### DIRECTIONS
In this exercise, reproduce the whole listing exactly.
#####
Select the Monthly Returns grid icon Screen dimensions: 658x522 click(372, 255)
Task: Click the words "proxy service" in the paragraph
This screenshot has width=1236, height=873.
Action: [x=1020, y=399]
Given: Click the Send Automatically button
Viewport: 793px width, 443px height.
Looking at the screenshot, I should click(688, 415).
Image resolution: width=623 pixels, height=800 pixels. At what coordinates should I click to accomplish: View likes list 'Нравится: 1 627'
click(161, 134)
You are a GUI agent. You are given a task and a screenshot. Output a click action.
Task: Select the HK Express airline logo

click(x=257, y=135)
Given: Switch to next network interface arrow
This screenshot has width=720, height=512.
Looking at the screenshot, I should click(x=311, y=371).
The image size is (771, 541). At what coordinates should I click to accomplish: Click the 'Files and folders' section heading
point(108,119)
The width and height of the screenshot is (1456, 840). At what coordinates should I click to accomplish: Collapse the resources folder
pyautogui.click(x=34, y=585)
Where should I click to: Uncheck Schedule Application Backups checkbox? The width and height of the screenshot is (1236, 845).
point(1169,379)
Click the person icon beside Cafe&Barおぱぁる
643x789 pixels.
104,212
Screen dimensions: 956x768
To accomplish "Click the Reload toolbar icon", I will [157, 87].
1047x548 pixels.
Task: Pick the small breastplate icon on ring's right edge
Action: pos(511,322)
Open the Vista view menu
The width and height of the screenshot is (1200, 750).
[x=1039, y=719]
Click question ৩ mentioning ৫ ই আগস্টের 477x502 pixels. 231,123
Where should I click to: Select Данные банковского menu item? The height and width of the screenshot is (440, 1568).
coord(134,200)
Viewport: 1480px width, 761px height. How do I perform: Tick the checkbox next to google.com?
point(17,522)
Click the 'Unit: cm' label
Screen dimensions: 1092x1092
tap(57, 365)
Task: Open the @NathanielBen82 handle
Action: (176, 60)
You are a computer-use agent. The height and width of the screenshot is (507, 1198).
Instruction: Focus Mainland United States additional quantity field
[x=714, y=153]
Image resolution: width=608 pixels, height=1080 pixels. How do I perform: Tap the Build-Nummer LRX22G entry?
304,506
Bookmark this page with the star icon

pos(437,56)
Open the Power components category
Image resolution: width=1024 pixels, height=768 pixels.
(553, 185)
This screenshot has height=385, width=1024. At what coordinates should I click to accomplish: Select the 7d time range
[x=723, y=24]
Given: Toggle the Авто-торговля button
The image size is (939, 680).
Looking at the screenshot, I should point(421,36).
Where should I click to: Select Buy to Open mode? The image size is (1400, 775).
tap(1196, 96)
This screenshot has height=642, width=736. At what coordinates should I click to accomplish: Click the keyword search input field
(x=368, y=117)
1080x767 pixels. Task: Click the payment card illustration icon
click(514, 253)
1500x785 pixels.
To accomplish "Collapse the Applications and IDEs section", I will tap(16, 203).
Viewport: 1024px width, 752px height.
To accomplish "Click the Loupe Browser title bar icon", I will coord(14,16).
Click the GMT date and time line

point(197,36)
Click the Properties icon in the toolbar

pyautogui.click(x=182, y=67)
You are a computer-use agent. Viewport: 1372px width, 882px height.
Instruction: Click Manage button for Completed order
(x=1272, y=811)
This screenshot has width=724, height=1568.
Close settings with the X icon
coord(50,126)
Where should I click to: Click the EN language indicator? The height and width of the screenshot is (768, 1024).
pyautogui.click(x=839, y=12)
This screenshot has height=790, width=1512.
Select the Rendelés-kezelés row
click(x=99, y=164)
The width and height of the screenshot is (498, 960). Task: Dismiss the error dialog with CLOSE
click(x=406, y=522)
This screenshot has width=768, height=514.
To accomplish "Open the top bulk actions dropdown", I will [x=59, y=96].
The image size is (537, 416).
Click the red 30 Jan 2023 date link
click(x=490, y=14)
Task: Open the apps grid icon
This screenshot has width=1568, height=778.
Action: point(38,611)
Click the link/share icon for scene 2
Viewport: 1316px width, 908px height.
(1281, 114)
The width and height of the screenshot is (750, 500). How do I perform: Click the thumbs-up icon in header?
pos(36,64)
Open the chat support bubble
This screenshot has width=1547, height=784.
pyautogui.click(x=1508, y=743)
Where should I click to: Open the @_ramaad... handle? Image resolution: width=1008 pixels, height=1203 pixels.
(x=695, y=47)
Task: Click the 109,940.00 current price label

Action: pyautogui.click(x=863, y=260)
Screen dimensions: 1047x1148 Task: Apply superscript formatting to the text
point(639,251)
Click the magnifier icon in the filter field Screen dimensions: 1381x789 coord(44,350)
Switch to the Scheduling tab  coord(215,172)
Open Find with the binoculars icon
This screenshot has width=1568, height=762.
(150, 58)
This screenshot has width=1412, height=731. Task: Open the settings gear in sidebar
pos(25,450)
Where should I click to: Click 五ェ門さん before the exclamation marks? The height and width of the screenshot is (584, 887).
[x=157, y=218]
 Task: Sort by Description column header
#####
### YOUR RESPONSE
Select the Monthly Returns grid icon Screen dimensions: 658x522 click(372, 255)
Task: Click the words "proxy service" in the paragraph
This screenshot has width=1236, height=873.
Action: [x=1020, y=399]
Given: Click the Send Automatically button
Viewport: 793px width, 443px height.
Looking at the screenshot, I should click(688, 415).
Image resolution: width=623 pixels, height=800 pixels. At what coordinates should I click to accomplish: View likes list 'Нравится: 1 627'
click(161, 134)
You are a GUI agent. You are given a task and a screenshot. Output a click action.
Task: Select the HK Express airline logo

click(x=257, y=135)
Given: Switch to next network interface arrow
This screenshot has width=720, height=512.
Looking at the screenshot, I should click(x=311, y=371).
The image size is (771, 541). At what coordinates should I click to accomplish: Click the 'Files and folders' section heading
point(108,119)
The width and height of the screenshot is (1456, 840). At what coordinates should I click to accomplish: Collapse the resources folder
pyautogui.click(x=34, y=585)
Where should I click to: Uncheck Schedule Application Backups checkbox? The width and height of the screenshot is (1236, 845).
point(1169,379)
Click the person icon beside Cafe&Barおぱぁる
643x789 pixels.
104,212
Screen dimensions: 956x768
To accomplish "Click the Reload toolbar icon", I will [157, 87].
1047x548 pixels.
Task: Pick the small breastplate icon on ring's right edge
Action: pos(511,322)
Open the Vista view menu
The width and height of the screenshot is (1200, 750).
[x=1039, y=719]
Click question ৩ mentioning ৫ ই আগস্টের 477x502 pixels. 231,123
Where should I click to: Select Данные банковского menu item? The height and width of the screenshot is (440, 1568).
coord(134,200)
Viewport: 1480px width, 761px height. How do I perform: Tick the checkbox next to google.com?
point(17,522)
Click the 'Unit: cm' label
Screen dimensions: 1092x1092
tap(57, 365)
Task: Open the @NathanielBen82 handle
Action: (176, 60)
You are a computer-use agent. The height and width of the screenshot is (507, 1198).
Instruction: Focus Mainland United States additional quantity field
[x=714, y=153]
Image resolution: width=608 pixels, height=1080 pixels. How do I perform: Tap the Build-Nummer LRX22G entry?
304,506
Bookmark this page with the star icon

pos(437,56)
Open the Power components category
Image resolution: width=1024 pixels, height=768 pixels.
(553, 185)
This screenshot has height=385, width=1024. At what coordinates should I click to accomplish: Select the 7d time range
[x=723, y=24]
Given: Toggle the Авто-торговля button
The image size is (939, 680).
Looking at the screenshot, I should point(421,36).
Where should I click to: Select Buy to Open mode? The image size is (1400, 775).
tap(1196, 96)
This screenshot has height=642, width=736. At what coordinates should I click to accomplish: Click the keyword search input field
(x=368, y=117)
1080x767 pixels. Task: Click the payment card illustration icon
click(514, 253)
1500x785 pixels.
To accomplish "Collapse the Applications and IDEs section", I will tap(16, 203).
Viewport: 1024px width, 752px height.
To accomplish "Click the Loupe Browser title bar icon", I will coord(14,16).
Click the GMT date and time line

point(197,36)
Click the Properties icon in the toolbar

pyautogui.click(x=182, y=67)
You are a computer-use agent. Viewport: 1372px width, 882px height.
Instruction: Click Manage button for Completed order
(x=1272, y=811)
This screenshot has width=724, height=1568.
Close settings with the X icon
coord(50,126)
Where should I click to: Click the EN language indicator? The height and width of the screenshot is (768, 1024).
pyautogui.click(x=839, y=12)
This screenshot has height=790, width=1512.
Select the Rendelés-kezelés row
click(x=99, y=164)
The width and height of the screenshot is (498, 960). Task: Dismiss the error dialog with CLOSE
click(x=406, y=522)
This screenshot has width=768, height=514.
To accomplish "Open the top bulk actions dropdown", I will [x=59, y=96].
The image size is (537, 416).
Click the red 30 Jan 2023 date link
click(x=490, y=14)
Task: Open the apps grid icon
This screenshot has width=1568, height=778.
Action: point(38,611)
Click the link/share icon for scene 2
Viewport: 1316px width, 908px height.
(1281, 114)
The width and height of the screenshot is (750, 500). How do I perform: Click the thumbs-up icon in header?
pos(36,64)
Open the chat support bubble
This screenshot has width=1547, height=784.
pyautogui.click(x=1508, y=743)
Where should I click to: Open the @_ramaad... handle? Image resolution: width=1008 pixels, height=1203 pixels.
(x=695, y=47)
Task: Click the 109,940.00 current price label

Action: pyautogui.click(x=863, y=260)
Screen dimensions: 1047x1148 Task: Apply superscript formatting to the text
point(639,251)
Click the magnifier icon in the filter field Screen dimensions: 1381x789 coord(44,350)
Switch to the Scheduling tab  coord(215,172)
Open Find with the binoculars icon
This screenshot has width=1568, height=762.
(150, 58)
This screenshot has width=1412, height=731. Task: Open the settings gear in sidebar
pos(25,450)
Where should I click to: Click 五ェ門さん before the exclamation marks? The height and width of the screenshot is (584, 887).
[x=157, y=218]
 Task: Sort by Description column header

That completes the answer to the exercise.